── Exercise material ──

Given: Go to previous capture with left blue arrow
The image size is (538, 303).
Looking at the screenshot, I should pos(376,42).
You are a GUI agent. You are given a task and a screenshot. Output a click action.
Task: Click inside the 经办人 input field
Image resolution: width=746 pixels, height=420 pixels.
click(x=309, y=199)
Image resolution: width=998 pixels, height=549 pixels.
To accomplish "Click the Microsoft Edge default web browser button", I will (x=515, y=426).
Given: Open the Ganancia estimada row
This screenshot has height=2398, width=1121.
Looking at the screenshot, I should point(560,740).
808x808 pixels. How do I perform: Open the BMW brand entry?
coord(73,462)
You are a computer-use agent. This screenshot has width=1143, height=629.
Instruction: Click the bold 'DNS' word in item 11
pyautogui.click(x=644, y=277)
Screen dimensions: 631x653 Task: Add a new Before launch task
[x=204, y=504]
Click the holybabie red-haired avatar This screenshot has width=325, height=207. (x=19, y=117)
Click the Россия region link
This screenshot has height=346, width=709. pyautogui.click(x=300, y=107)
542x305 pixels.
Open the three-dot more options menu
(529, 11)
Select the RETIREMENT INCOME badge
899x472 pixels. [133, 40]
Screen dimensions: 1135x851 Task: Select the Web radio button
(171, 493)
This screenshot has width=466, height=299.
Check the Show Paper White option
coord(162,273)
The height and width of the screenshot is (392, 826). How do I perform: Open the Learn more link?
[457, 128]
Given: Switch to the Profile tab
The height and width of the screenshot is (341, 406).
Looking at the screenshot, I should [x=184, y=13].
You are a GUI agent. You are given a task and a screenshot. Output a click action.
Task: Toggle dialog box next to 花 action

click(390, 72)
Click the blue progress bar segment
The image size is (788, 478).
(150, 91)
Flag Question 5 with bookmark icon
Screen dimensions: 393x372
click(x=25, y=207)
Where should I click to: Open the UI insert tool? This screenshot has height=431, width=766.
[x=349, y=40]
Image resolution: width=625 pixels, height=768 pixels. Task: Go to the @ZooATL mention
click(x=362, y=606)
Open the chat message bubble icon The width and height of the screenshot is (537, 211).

───

* What the task requires:
An exact copy of the lines from the one with "The height and width of the screenshot is (392, 826)." to the final line of the entries is all that the answer should hold.

* Solution to this task:
The height and width of the screenshot is (392, 826). How do I perform: Open the Learn more link?
[457, 128]
Given: Switch to the Profile tab
The height and width of the screenshot is (341, 406).
Looking at the screenshot, I should [x=184, y=13].
You are a GUI agent. You are given a task and a screenshot. Output a click action.
Task: Toggle dialog box next to 花 action

click(390, 72)
Click the blue progress bar segment
The image size is (788, 478).
(150, 91)
Flag Question 5 with bookmark icon
Screen dimensions: 393x372
click(x=25, y=207)
Where should I click to: Open the UI insert tool? This screenshot has height=431, width=766.
[x=349, y=40]
Image resolution: width=625 pixels, height=768 pixels. Task: Go to the @ZooATL mention
click(x=362, y=606)
Open the chat message bubble icon The width and height of the screenshot is (537, 211).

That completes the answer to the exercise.